▶ Material for this task
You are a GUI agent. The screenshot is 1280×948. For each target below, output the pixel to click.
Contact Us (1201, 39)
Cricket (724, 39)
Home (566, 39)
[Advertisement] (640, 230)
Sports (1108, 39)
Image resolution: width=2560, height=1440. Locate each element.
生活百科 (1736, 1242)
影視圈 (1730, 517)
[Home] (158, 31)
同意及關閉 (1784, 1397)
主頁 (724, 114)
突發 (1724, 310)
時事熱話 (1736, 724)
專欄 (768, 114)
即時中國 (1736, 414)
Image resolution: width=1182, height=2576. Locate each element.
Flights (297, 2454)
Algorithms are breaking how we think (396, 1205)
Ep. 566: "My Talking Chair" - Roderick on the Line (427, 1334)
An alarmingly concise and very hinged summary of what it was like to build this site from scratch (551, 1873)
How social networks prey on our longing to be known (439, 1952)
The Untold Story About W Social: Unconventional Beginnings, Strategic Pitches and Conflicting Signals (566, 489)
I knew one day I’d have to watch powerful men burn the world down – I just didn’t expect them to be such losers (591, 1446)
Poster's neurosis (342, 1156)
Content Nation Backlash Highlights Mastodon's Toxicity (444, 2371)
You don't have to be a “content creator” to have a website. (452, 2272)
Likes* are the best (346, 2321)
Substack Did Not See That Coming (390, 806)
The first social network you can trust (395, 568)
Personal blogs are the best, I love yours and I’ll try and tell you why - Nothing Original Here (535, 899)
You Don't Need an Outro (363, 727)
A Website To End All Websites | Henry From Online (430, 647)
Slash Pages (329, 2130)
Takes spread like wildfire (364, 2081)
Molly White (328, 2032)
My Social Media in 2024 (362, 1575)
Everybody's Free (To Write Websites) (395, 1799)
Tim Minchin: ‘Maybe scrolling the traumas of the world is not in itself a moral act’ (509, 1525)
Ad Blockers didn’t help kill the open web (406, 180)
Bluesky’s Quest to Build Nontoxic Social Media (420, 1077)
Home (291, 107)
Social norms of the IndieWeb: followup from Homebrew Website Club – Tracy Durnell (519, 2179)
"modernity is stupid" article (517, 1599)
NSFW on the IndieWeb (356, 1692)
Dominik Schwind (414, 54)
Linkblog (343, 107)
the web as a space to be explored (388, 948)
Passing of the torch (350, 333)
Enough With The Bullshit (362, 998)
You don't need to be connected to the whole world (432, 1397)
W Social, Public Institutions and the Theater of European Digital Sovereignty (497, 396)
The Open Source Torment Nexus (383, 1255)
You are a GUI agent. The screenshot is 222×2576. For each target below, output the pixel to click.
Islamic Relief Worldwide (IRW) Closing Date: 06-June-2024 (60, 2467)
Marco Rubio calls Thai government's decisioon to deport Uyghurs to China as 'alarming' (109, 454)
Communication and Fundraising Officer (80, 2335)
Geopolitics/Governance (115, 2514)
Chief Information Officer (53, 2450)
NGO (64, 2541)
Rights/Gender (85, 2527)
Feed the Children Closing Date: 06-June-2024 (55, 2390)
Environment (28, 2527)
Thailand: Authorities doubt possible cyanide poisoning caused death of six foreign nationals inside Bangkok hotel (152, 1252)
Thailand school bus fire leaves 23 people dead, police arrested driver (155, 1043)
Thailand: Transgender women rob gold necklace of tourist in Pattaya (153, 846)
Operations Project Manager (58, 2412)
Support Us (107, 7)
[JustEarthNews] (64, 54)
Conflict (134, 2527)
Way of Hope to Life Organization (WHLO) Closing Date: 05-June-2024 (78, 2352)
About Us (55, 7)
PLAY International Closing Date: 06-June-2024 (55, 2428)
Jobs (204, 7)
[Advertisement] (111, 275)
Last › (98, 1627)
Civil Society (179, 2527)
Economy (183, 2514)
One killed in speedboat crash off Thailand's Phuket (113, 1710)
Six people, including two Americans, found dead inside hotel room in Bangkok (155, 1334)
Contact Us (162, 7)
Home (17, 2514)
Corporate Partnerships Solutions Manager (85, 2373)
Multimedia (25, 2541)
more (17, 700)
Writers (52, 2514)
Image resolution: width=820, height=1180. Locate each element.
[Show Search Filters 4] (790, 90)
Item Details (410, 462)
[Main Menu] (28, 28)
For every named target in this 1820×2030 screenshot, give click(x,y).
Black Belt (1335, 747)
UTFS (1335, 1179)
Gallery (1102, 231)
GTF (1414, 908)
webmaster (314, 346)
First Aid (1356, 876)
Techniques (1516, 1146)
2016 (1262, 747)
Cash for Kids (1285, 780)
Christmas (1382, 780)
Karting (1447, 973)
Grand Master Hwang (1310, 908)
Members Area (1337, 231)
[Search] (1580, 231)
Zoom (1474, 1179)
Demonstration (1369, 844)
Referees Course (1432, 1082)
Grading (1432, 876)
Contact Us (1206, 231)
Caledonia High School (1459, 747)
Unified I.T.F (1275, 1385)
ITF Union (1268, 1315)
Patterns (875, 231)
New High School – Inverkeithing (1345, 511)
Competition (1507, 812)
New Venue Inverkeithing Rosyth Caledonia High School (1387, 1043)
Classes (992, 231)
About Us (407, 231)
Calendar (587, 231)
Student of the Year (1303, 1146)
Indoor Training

▶ Your goal
Reproduce only the lines above, starting at the line with "Way of Hope" and ending at the line with "Christmas (1382, 780)", exactly as written.

▶ Final answer
Way of Hope to Life Organization (WHLO) Closing Date: 05-June-2024 (78, 2352)
About Us (55, 7)
PLAY International Closing Date: 06-June-2024 (55, 2428)
Jobs (204, 7)
[Advertisement] (111, 275)
Last › (98, 1627)
Civil Society (179, 2527)
Economy (183, 2514)
One killed in speedboat crash off Thailand's Phuket (113, 1710)
Six people, including two Americans, found dead inside hotel room in Bangkok (155, 1334)
Contact Us (162, 7)
Home (17, 2514)
Corporate Partnerships Solutions Manager (85, 2373)
Multimedia (25, 2541)
more (17, 700)
Writers (52, 2514)
Image resolution: width=820, height=1180. Locate each element.
[Show Search Filters 4] (790, 90)
Item Details (410, 462)
[Main Menu] (28, 28)
For every named target in this 1820×2030 screenshot, give click(x,y).
Black Belt (1335, 747)
UTFS (1335, 1179)
Gallery (1102, 231)
GTF (1414, 908)
webmaster (314, 346)
First Aid (1356, 876)
Techniques (1516, 1146)
2016 (1262, 747)
Cash for Kids (1285, 780)
Christmas (1382, 780)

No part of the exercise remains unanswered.